Cuba’s ambassador, Ernesto Soberón Guzmán, said the United States was unlawfully extending its jurisdiction through “assaults and the appropriation of assets” far from its territory, adding that similar measures had long harmed Cuba.
Russia’s UN ambassador, Vassily Nebenzia, delivered one of the strongest rebukes, saying Washington could not “proclaim itself as some kind of supreme judge, which alone bears the right to invade any country, to label culprits, to hand down and to enforce punishments irrespective of notions of international law, sovereignty and non-intervention.”
Notably, criticism also came from traditional U.S. allies.
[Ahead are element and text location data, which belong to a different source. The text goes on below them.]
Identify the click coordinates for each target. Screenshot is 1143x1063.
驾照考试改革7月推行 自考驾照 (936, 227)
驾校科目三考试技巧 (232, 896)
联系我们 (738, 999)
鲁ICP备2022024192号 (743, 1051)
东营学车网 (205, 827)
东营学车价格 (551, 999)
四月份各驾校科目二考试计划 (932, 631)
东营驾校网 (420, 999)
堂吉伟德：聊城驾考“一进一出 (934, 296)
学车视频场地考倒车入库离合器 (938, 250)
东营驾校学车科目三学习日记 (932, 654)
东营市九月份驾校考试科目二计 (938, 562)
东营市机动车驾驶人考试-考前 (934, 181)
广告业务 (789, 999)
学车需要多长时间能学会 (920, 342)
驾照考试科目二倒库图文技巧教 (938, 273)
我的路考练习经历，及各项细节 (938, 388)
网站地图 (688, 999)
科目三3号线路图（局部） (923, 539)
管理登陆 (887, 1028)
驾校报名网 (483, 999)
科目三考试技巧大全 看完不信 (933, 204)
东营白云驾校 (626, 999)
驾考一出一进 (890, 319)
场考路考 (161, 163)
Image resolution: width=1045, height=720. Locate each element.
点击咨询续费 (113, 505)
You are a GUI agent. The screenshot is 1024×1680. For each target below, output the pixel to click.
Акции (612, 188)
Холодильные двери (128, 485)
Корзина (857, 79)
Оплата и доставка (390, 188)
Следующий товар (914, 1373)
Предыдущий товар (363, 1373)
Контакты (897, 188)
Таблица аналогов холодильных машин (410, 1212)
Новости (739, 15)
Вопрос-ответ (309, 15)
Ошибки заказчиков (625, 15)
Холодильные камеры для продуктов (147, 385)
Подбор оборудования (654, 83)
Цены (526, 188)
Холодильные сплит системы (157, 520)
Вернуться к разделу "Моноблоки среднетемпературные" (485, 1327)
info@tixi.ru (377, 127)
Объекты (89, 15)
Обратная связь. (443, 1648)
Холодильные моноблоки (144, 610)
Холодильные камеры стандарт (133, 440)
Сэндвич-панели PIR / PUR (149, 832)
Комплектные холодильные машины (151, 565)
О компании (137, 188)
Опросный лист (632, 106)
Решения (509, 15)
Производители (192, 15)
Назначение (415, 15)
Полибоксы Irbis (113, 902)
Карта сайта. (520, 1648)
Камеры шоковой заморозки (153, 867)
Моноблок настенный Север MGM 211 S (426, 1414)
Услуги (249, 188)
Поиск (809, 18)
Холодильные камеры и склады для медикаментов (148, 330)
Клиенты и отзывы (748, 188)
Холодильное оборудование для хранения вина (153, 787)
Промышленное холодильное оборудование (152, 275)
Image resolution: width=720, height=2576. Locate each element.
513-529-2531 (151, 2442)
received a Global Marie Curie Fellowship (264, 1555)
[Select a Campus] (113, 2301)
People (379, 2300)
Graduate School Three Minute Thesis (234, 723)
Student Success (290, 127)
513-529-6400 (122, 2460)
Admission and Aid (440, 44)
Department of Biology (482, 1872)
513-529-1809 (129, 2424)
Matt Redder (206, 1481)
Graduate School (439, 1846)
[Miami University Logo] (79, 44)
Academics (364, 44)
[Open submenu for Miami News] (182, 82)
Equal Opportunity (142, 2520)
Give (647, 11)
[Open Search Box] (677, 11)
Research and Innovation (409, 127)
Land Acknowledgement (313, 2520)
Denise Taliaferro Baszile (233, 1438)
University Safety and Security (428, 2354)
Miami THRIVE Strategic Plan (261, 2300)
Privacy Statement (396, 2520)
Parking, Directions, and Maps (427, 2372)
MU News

Mexico’s ambassador, Héctor Vasconcelos, said the council had an obligation to act “decisively and without double standards,” stressing that it was for “sovereign peoples to decide their destinies,” according to a UN readout. His remarks followed recent comments by former U.S. President Donald Trump, who said “something will have to be done about Mexico” and its drug cartels in the wake of Maduro’s abduction.
Denmark, another close U.S. security partner, warned against coercive interference in Venezuela. Its ambassador, Christina Markus Lassen, said “no state should seek to influence political outcomes in Venezuela through the use or threat of force or through other means inconsistent with international law.” She added pointedly that “the inviolability of borders is not up for negotiation,” in an apparent reference to Trump’s past threats regarding the annexation of Greenland, a self-governed Danish territory.
France, a permanent member of the UNSC, also struck a critical tone, marking a shift from earlier remarks by President Emmanuel Macron, who initially suggested Venezuelans “can only rejoice” over Maduro’s capture. France’s deputy ambassador, Jay Dharmadhikari, told the council that the military operation “runs counter to the principle of peaceful dispute resolution and the principle of non-use of force.”
Other council members focused on Venezuela’s internal conditions under Maduro. Latvia’s ambassador, Sanita Pavļuta-Deslandes, described the situation in the country as “a grave threat to the security of the region and the world,” citing mass repression, corruption, organised crime, and drug trafficking.
The United Kingdom, another permanent member, said Maduro’s legitimacy was central to the crisis. UK ambassador James Kariuki stated that “Maduro’s claim to power was fraudulent,” while stopping short of endorsing the manner of his removal.
Defending the operation, U.S. ambassador Mike Waltz characterised the seizure of Maduro and his wife as a “surgical law-enforcement operation facilitated by the U.S. military against two indicted fugitives of American justice.” The White House also defended its accompanying air strikes on Venezuela and nearby waters as necessary to protect U.S. national security, citing allegations—yet to be independently proven—that Maduro supported “narcoterrorist” drug cartels.
The emergency UNSC debate underscored growing concern that the Maduro abduction, regardless of the charges involved, could weaken international norms governing sovereignty, jurisdiction, and the use of force—principles that have long underpinned the post-World War II global order.